If you want to understand how a democracy dies from the inside out, look at Hungary. Since 2010, Prime Minister Viktor Orbán and his Fidesz party have provided a masterclass in what political scientists call "Democratic Backsliding." It is the art of using the law to kill the law.
Orbán didn’t stage a coup; he simply dismantled the country’s democratic "guardrails" piece by piece. He rewrote the constitution, packed the courts with loyalists, and rigged the electoral map. While this institutional hijacking was happening in broad daylight, the Hungarian opposition spent over a decade in a state of paralysis. They failed to mount any real counter-strategy, allowing the ruling party to entrench itself.
By the time the opposition finally united for the 2022 elections, the game was already over. With the media under state control and the treasury acting as a campaign fund for the incumbent, the opposition was soundly defeated. The hard truth of the Hungary anecdote is simple: By the time you decide to complain to the referee, the ruling party has already hired the referee and rewritten the rulebook.
A strikingly similar script seems to be playing out in Andhra Pradesh. Recently, an investigation by Parakala Prabhakar in The Wire exposed serious concerns regarding EVM irregularities.
In any healthy democracy, such an exposure would trigger a massive, unified counter-movement. Yet, the local opposition appears strangely hesitant, failing to build the kind of pressure needed to protect the sanctity of the vote.
Instead of launching a relentless, high-stakes campaign centred on "Vote Theft", a narrative similar to the Congress party's national push for electoral transparency, the YSRCP leadership appears to be drifting into localized skirmishes. They have poured their energy into the Tirupati Laddu controversy and pointed out the TDP-led alliance’s failure to deliver on "Super Six" electoral promises.
While these issues may resonate at the grassroots, they represent a significant tactical distraction.
In the Hungarian model, the opposition was lured into debating public policy and local scandals while the ruling party was busy rewriting the electoral code.
Much like the Hungarian oppostion, by focusing on local scandls like the "Laddu" rather than the "Logarithm" of the EVM irregularities exposed by Parakala Prabhakar, the YSRCP risks fighting a conventional battle against an unconventional institutional takeover.
If the threat to electoral integrity is as systemic as the Parakala Prabhakar report suggests, the million-dollar question remains: Why is the YSRCP so hesitant to build a massive, sustained counter-narrative around it?
While the party did make a formal move in July 2025, sending a high-level delegation to the Election Commission of India (ECI) to demand a return to paper ballots due to technical EVM anomalies, the effort stopped at the door of the Commission. It failed to morph into a fiery political battle or a grassroots movement.

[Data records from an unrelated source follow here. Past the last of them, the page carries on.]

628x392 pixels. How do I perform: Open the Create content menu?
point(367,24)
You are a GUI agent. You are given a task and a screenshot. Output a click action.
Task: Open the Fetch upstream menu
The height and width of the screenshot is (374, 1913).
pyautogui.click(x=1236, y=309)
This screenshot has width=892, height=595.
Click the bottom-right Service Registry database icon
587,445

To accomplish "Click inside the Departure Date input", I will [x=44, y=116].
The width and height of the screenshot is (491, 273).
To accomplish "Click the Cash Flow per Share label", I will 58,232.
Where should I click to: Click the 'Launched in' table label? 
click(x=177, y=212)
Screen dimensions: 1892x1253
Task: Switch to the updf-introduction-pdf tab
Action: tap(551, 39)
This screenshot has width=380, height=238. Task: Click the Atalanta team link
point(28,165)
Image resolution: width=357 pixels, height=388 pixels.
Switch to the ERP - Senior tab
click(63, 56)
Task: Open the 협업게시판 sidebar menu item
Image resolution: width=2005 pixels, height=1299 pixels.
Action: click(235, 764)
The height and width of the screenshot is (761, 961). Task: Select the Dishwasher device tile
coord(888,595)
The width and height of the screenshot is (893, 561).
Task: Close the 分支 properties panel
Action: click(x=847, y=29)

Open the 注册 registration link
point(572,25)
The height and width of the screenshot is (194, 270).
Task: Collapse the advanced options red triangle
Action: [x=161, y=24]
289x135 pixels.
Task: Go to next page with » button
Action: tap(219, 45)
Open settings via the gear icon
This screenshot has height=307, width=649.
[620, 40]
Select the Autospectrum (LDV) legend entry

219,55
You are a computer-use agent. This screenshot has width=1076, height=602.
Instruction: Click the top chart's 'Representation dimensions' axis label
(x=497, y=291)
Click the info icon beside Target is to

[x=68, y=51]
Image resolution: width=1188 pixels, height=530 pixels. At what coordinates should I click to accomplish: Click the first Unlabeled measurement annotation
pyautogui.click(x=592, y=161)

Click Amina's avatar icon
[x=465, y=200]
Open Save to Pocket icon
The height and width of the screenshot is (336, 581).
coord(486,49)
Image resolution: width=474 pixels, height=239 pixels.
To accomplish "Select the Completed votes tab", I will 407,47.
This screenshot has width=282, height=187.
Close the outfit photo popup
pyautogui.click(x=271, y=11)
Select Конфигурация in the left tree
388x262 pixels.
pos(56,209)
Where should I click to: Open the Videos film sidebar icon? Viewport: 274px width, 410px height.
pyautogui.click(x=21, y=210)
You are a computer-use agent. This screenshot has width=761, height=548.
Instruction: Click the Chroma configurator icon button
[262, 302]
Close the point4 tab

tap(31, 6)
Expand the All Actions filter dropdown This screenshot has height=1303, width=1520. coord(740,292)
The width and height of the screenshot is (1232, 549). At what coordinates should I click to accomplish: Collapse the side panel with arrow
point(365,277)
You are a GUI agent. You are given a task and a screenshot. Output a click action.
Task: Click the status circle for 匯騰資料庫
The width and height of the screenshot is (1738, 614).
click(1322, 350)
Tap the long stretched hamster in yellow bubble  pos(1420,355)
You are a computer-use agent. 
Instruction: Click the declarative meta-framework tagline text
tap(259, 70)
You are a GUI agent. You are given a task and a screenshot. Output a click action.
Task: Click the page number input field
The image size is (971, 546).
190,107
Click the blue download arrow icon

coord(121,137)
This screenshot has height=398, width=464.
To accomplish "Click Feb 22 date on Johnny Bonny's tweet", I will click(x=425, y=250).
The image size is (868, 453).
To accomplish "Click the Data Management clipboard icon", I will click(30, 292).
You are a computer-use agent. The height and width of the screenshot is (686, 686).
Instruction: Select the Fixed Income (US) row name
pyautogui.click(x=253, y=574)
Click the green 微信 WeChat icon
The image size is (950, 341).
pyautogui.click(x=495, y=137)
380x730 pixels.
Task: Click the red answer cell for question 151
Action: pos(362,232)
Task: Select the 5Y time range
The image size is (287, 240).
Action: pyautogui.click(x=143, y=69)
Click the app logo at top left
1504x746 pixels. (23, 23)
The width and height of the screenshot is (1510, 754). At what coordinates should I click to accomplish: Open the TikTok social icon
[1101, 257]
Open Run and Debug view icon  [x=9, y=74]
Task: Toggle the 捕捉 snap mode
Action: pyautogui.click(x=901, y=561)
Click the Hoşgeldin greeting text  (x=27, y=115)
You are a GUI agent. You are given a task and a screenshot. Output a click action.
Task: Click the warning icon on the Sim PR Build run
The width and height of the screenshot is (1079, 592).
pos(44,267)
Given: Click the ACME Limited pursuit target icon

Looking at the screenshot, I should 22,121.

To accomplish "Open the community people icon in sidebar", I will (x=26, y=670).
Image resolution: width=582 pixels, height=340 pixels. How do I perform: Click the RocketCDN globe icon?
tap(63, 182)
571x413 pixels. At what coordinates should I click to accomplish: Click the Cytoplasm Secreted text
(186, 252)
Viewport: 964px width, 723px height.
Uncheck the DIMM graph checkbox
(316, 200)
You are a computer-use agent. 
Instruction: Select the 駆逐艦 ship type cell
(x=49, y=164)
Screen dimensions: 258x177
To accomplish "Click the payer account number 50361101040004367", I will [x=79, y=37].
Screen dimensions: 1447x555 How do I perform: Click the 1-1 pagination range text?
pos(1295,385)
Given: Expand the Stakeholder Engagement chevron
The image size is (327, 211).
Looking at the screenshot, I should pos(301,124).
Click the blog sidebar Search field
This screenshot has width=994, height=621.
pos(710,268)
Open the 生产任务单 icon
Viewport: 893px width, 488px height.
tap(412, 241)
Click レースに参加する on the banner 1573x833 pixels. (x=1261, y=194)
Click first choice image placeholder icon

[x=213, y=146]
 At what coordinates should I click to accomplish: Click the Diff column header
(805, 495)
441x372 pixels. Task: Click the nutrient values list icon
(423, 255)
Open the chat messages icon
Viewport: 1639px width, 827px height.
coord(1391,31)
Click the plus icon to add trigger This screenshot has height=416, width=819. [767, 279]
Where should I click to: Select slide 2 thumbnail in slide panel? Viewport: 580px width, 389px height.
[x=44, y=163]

This disconnect suggests three primary "strategic inhibitors" holding the leadership back:
The reluctance could be the result of a definite apprehension within the YSRCP leadership that a full-scale campaign against EVMs will be branded by the TDP-led alliance as a desperate "volte-face" or painted as a “Bad Loser’s Lament”. They fear being painted as a party that simply cannot accept the public mandate may potentially alienate neutral voters who value political stability over constitutional grievances. Or…
.. Endorsing a hardcore anti-EVM stance would essentially align the YSRCP's messaging with the INDIA alliance. For a party that prides itself on independent regional positioning, this is a dangerous tightrope. Joining the national chorus on "Vote Theft" could be seen as a pivot toward the Congress-led bloc, a move that would dilute their "YSR" brand and complicate their local identity. Or….
… Perhaps most critically, a frontal assault on the ECI and the EVM system would inevitably antagonise the BJP’s national leadership.
Given that the YSRCP maintains a delicate, tacit alliance with the Centre on various policy and legal issues, the leadership seems wary of burning bridges in New Delhi. They are caught in a paradox: to save their local electoral future, they might need to challenge the very system that their national "friends" are determined to defend.
By choosing to fight on the terrain of "Laddus and Promises" rather than "Logarithms and Ballots," the YSRCP is playing a traditional game in an era of institutional transformation. The YSRCP leadership appears to be caught in a “Buffering Mode”
Much like the Hungarian opposition, they risk discovering too late that winning the argument on the streets means very little if you have already lost the security of the booth.